Extract provided ▸

Thursday, September 16, 2010

A matter of liquidity

Indian public sector banks are not programmed to take risks and may well opt for treasury losses than go headlong into the corporate bond market.


If there is one thing that the Reserve Bank of India cannot be accused of, it is of not constituting committees that produce reports. So in keeping with form, and perhaps also as a way of giving the boys something to do while the grownups play bridge, it has set up a Working Group to review the current operating procedure of monetary policy, including the liquidity adjustment facility (LAF). The Indian Banks' Association (IBA) and the Fixed Income Money Market and Derivatives Association of India (FIMMDA) are invited too, as also external experts. The terms of reference are quite extensive but essentially designed to suggest ways of reforming the width of the LAF corridor and the frequency and timing of auctions. The Group will also examine international practice and tell us if there should be a corridor at all; if yes, it's width; if not, what then? It is more than likely that the Group will recommend that the incentive to banks to do overnight business with the RBI be reduced or eliminated, either by suggesting a zero differential between the repo and reverse repo rate or a differential that is so small as to not matter. Should this happen, banks will have no option but to turn to someone else for their nightly comfort. One of the likely candidates would be the corporate bond market which both the RBI and the Government have been trying to ignite — so far without much success. But if the safe haven that the RBI provides is withdrawn, the banks will have to take their chances in the wicked world of corporate bonds. Clearly, some very powerful people have decided that, to use an evocative Hindi phrase, “ laaton ke bhoot baton se nahin mantey.”(Those who only respond to force will not be open to persuasion.)

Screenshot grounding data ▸
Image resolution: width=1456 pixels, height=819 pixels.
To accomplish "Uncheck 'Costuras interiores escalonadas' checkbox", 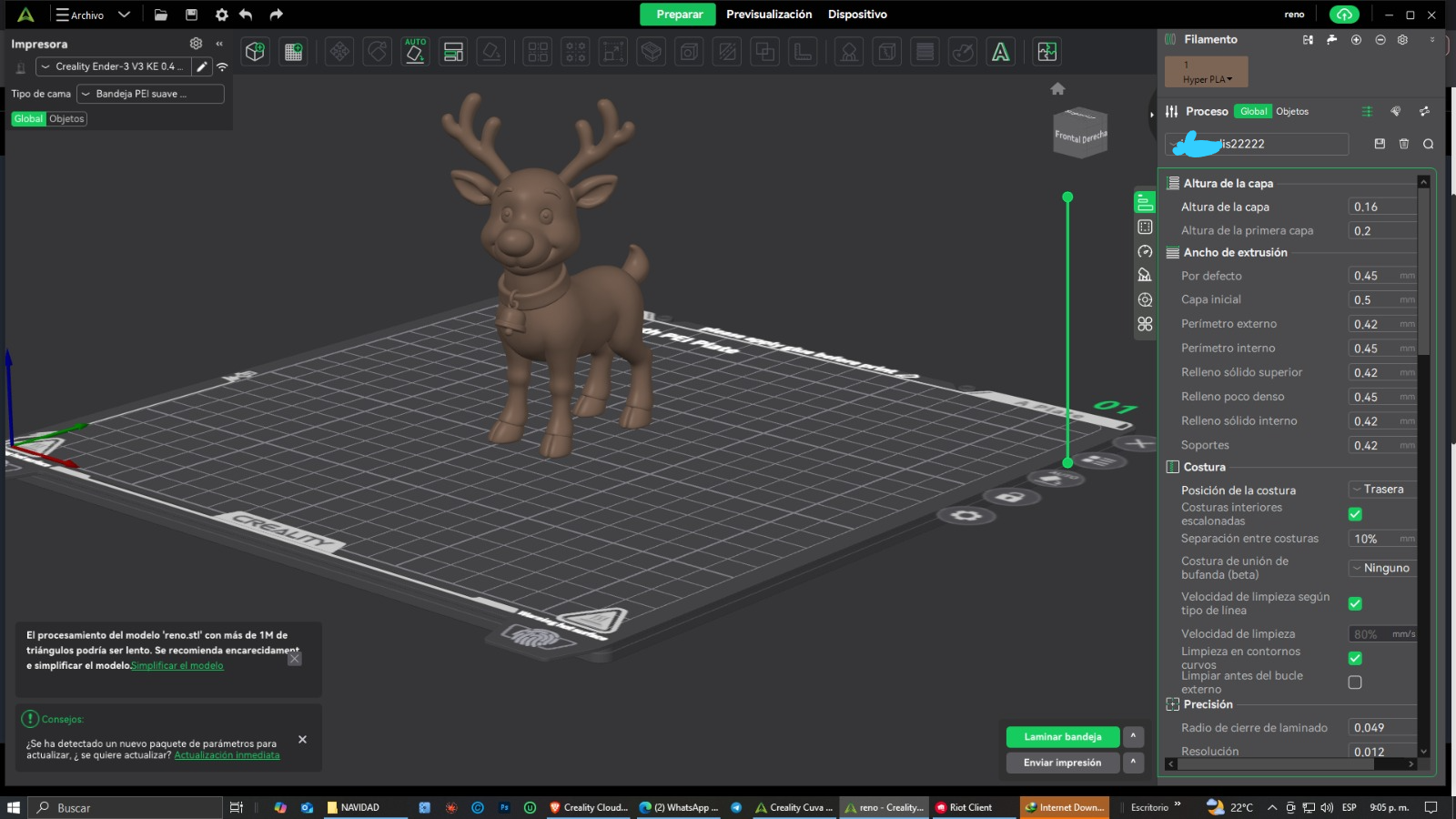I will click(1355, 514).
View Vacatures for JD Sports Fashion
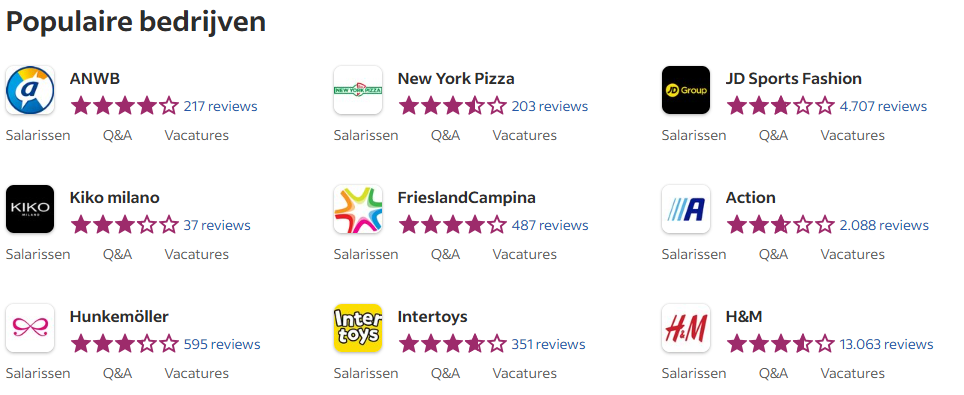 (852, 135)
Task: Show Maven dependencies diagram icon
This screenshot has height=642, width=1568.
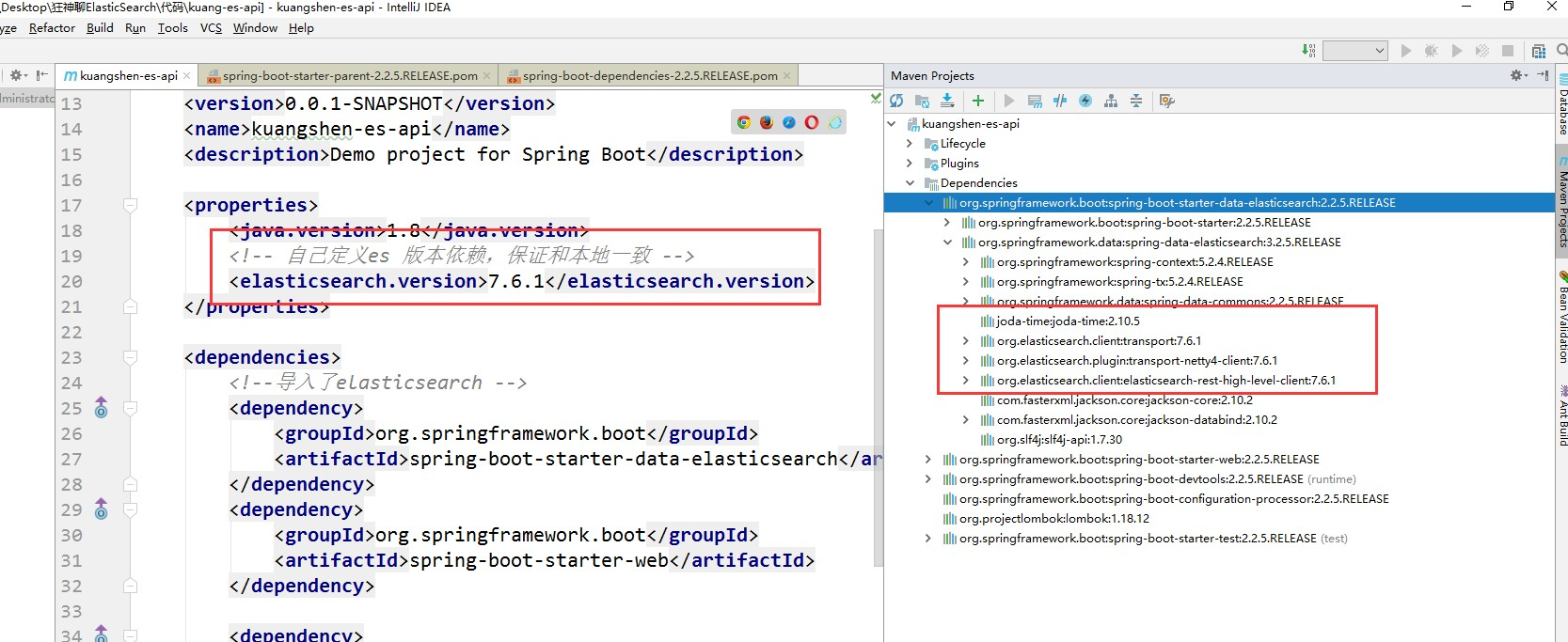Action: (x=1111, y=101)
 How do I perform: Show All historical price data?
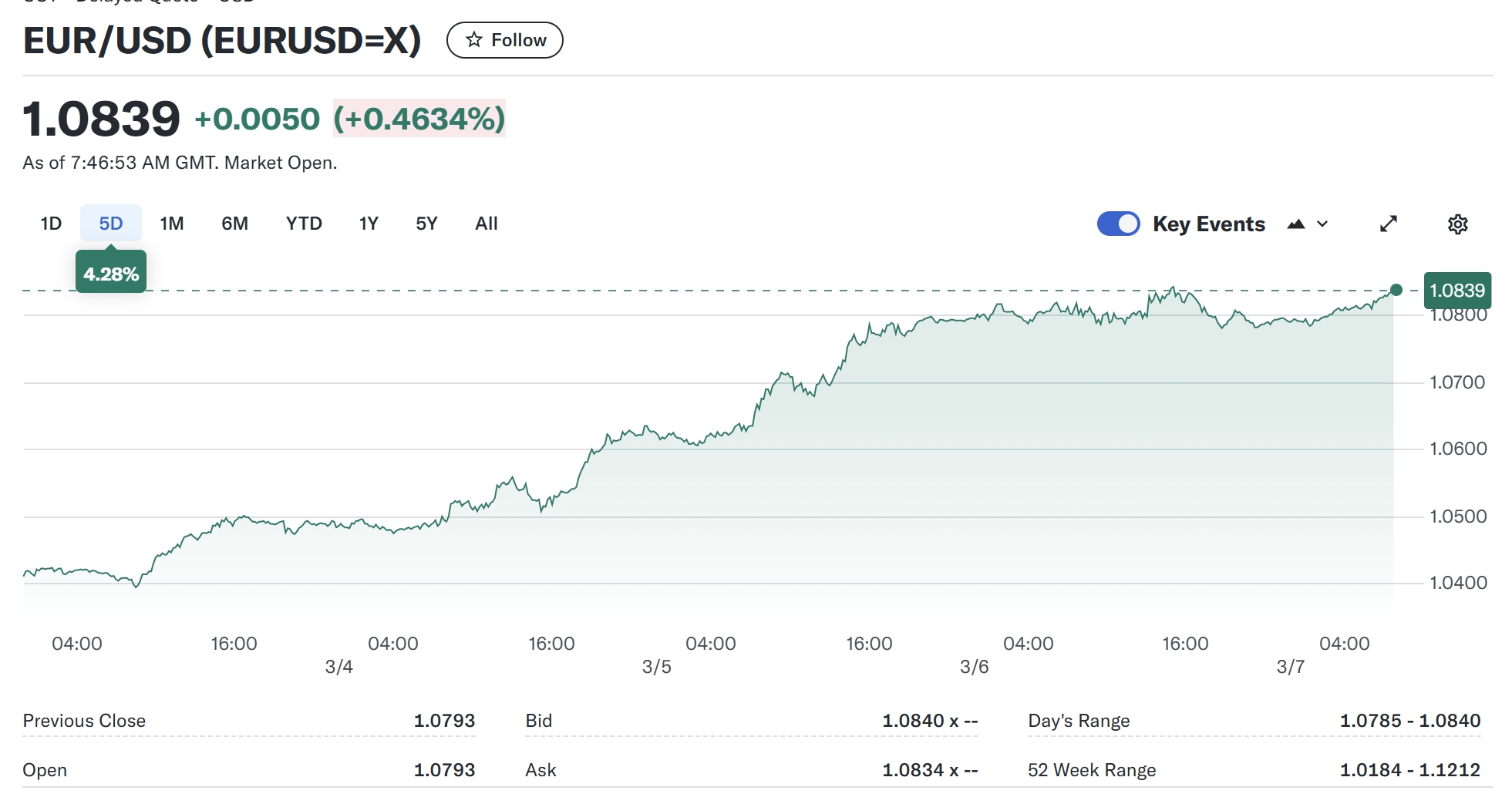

Actions to take ▸
**1)** Print the liquidity article from "Thursday, September 16, 2010" to "corporate bond market.".
**2)** List each term in the liquidity article that is directly followed by an abbreviation in parentheses, and give that abbreviation with it.

Answers to this exercise ▸
**1)**
Thursday, September 16, 2010

A matter of liquidity

Indian public sector banks are not programmed to take risks and may well opt for treasury losses than go headlong into the corporate bond market.

**2)**
- liquidity adjustment facility (LAF)
- Indian Banks' Association (IBA)
- Fixed Income Money Market and Derivatives Association of India (FIMMDA)